Leitartikel

Osteuropa zwischen Stolz und Vorurteil

Warum die EuGH-Entscheidung zur Flüchtlingsaufteilung richtig ist und doch das Problem des Zusammenlebens zwischen Ost und West verstärken wird.

So wird sich die Situation nicht verbessern. Ungarn, Slowakei und Polen fühlen sich seit Jahren in ihrem Stolz gekränkt. Sie empfinden sich als EU-Mitglieder zweiter Klasse. Und nun verloren sie auch noch dieses so wichtige Verfahren vor dem Europäischen Gerichtshof (EuGH). Ungarn und die Slowakei haben die Klage gegen den Mehrheitsbeschluss der EU-Regierungen zur Aufteilung von Flüchtlingen aus Italien und Griechenland eingereicht, jetzt haben sie auf ganzer Linie verloren. Mit ihnen im Boot sitzt Polen, das sich dem Verfahren angeschlossen hat.

Sinngemäß hat Winston Churchill einmal gesagt, es sei wichtig, Auseinandersetzungen zu führen, aber ebenso wichtig, danach dem Besiegten die Hand zu reichen. Soll der Graben zwischen Ost und West in der EU nicht breiter werden, ist nun in Brüssel, aber auch in den anderen EU-Hauptstädten Sensibilität angesagt.

In der Sache gibt es keinen Zweifel, dass diese Länder nun verpflichtet sind, Flüchtlinge aufzunehmen. Der EuGH beruft sich auf eindeutige Vertragsregeln, wonach „gemeinsame Maßnahmen“ ergriffen werden können, wenn Mitgliedstaaten durch einen plötzlichen Zustrom in eine Notlage geraten. Die beiden hauptbetroffenen Länder, Griechenland und Italien, sind das zweifellos.

Es geht sowieso nur um eine geringe Anzahl. Ungarn etwa müsste von den 120.000 Menschen, die umverteilt werden sollen, lediglich 1294 aufnehmen – und bekäme dafür noch finanzielle Unterstützung. Aus einem früheren Beschluss über 40.000, den Budapest nicht eingeklagt hat, müsste es nicht einmal einen einzigen Flüchtling übernehmen. Ob es insgesamt überhaupt so viele werden, ist fraglich, denn die Migrationswelle ebbt ab, und andere Länder, darunter Österreich, bemühen sich bereits um eine Reduzierung.

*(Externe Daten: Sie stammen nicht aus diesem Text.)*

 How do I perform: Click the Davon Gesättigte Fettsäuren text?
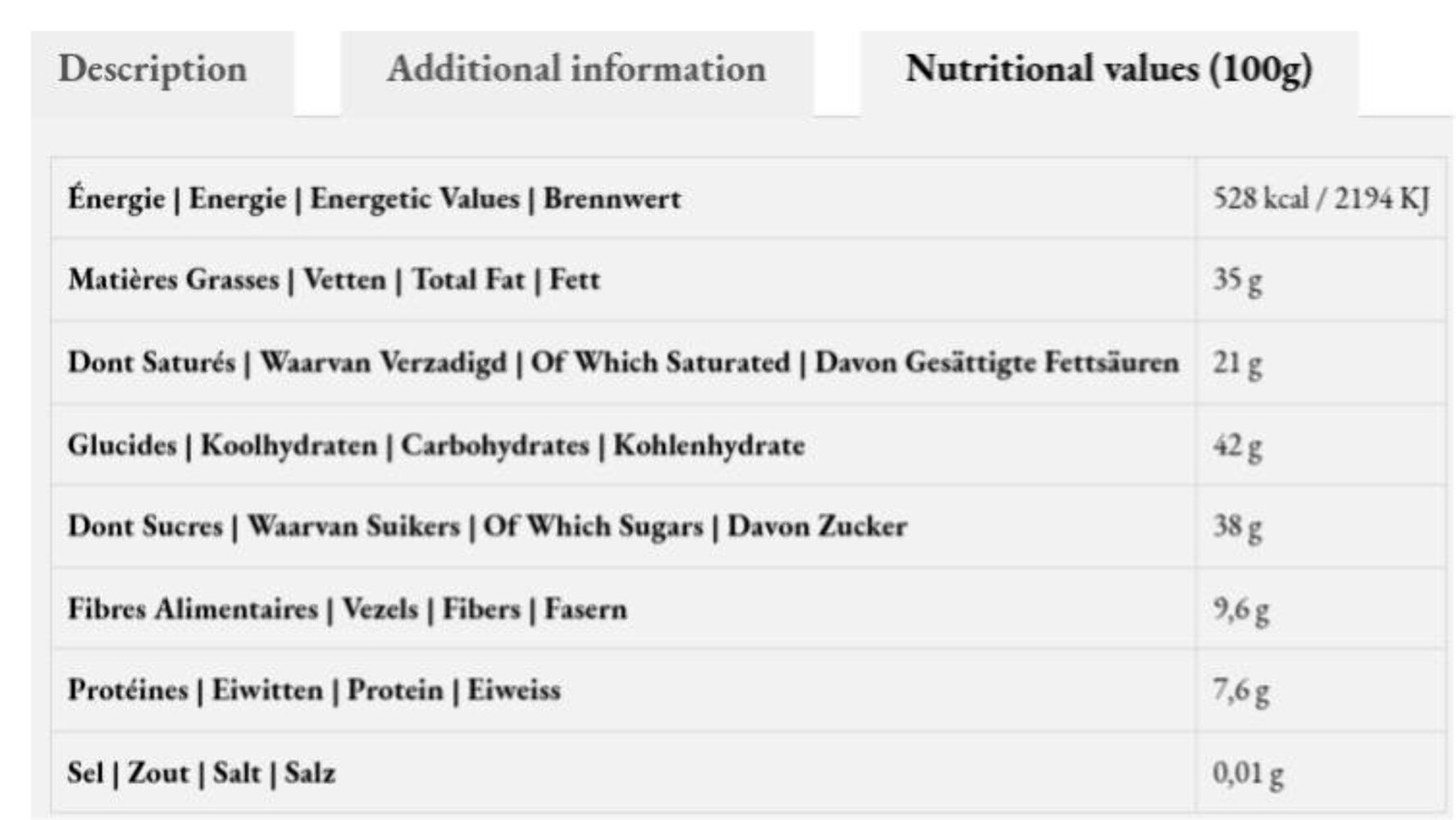[x=996, y=362]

Die Slowakei dürfte einlenken. Aber Viktor Orbán in Ungarn sowie seine Amtskollegin Beata Szydło in Polen haben sich innenpolitisch so weit aus dem Fenster gelehnt, dass sie nicht mehr zurückkönnen. Sie haben sich prinzipiell gegen jede Aufnahme ausgesprochen. Sie haben mit den Vorurteilen ihrer Mitbürger so hoch gepokert, dass sie in ihrer Position eingegraben sind. Sie haben die vorhandenen Ängste noch befeuert – Flüchtlinge mit Terroristen gleichgesetzt, Moslems und Islamisten in einen Topf geworfen.

Für all das sollte es kein Verständnis geben, aber für den Stolz dieser Länder schon. Ein wichtiger Teil der EU fühlt sich abgekoppelt. Das hängt zum einen mit der Wohlstandsverteilung zusammen, zum anderen mit einer durchaus vorhandenen Arroganz des Westens. EU-Kommissionspräsident Jean-Claude Juncker etwa hat diese Länder kaum besucht, trifft Angela Merkel aber bei jeder Gelegenheit. Bis auf Donald Tusk als Ratspräsidenten gibt es heute keinen nennenswerten Spitzenposten, der von einem Osteuropäer in der EU bekleidet wird. Wenn sich dann in Lebensmittelpackungen, die in Richtung Osten gelieferten werden, auch noch weniger gefrorener Fisch befindet als in den Verpackungen im Westen, braucht niemand mehr auf Solidaritätsopfer dieser Länder hoffen.

Zu einem Handreichen gehören freilich auch jene, die diese Hand nehmen wollen. Orbán und Szydło sind das nicht. Sie leben innenpolitisch ganz gut mit dem Hass auf den Westen. Es ist zu befürchten, dass sie auch dieses Urteil nicht anerkennen. Sie haben ein grundsätzliches Probleme mit rechtsstaatlichen Kontrollinstrumenten, die ihrem Machtstreben in die Quere kommen.

Doch was wird dann geschehen? Die EU-Kommission wird sich verpflichtet fühlen, so wie bei jedem anderen Mitgliedstaat auch, die gemeinsamen Regeln durchzusetzen. Ungarn und Polen werden zu Strafzahlungen verurteilt. Es droht eine Eskalationsspirale, in der noch mehr Verständnis darüber in Osteuropa auf der Strecke bleiben wird, was eigentlich die EU ausmacht: nämlich ein freiwilliger Zusammenschluss auf Basis gemeinsamen Rechts. Ob Binnenmarkt oder Flüchtlingspolitik, die EU kann nur verlässlich funktionieren, wenn alle die gleichen rechtsstaatlichen Normen anwenden und akzeptieren.